WORK INSTRUCTION: Give back, word for word, the lines in the listing below from the one holding "You are a computer-use agent. Image" down to the one holding "You are a computer-use agent. Screen", both ends included.

TASK INPUT:

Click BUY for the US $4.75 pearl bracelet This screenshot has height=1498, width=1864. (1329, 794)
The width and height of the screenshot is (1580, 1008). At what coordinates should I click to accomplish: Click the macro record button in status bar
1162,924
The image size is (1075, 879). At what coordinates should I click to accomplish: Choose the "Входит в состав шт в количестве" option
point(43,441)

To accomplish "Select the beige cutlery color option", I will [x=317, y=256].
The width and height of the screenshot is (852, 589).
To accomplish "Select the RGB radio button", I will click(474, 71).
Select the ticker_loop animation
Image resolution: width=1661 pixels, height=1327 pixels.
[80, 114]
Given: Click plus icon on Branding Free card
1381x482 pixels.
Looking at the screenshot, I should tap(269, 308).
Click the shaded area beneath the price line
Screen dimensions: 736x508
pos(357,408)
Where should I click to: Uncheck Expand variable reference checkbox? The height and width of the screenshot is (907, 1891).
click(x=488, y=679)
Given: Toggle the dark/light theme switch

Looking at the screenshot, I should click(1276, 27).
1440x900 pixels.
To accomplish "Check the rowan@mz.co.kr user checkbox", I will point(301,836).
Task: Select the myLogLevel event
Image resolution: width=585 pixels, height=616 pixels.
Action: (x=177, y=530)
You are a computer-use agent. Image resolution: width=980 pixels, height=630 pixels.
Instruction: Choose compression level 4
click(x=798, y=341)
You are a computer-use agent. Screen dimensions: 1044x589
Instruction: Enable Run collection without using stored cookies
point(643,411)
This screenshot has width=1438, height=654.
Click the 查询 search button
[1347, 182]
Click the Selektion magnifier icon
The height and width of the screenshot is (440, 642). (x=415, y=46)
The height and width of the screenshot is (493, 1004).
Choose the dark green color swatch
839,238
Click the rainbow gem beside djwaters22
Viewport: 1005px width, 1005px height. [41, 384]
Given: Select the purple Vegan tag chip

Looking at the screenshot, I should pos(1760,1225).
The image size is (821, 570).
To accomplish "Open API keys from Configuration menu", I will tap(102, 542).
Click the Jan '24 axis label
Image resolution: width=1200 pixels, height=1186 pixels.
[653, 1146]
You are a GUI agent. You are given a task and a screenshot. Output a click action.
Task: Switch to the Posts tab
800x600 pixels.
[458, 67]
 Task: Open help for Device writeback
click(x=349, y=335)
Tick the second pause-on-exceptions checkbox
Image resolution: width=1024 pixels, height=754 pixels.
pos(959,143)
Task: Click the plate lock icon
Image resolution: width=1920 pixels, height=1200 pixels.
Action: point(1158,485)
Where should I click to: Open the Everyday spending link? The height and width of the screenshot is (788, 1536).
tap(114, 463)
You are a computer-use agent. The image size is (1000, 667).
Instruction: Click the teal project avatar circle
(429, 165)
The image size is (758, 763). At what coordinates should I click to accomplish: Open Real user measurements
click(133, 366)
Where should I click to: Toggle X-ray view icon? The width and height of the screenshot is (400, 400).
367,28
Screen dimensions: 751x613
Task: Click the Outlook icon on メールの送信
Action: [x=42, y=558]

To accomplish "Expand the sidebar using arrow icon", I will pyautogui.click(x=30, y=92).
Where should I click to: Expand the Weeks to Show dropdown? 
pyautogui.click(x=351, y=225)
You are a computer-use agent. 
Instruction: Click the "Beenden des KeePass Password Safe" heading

RESPONSE TO THIS EXERCISE:
You are a computer-use agent. Image resolution: width=980 pixels, height=630 pixels.
Instruction: Choose compression level 4
click(x=798, y=341)
You are a computer-use agent. Screen dimensions: 1044x589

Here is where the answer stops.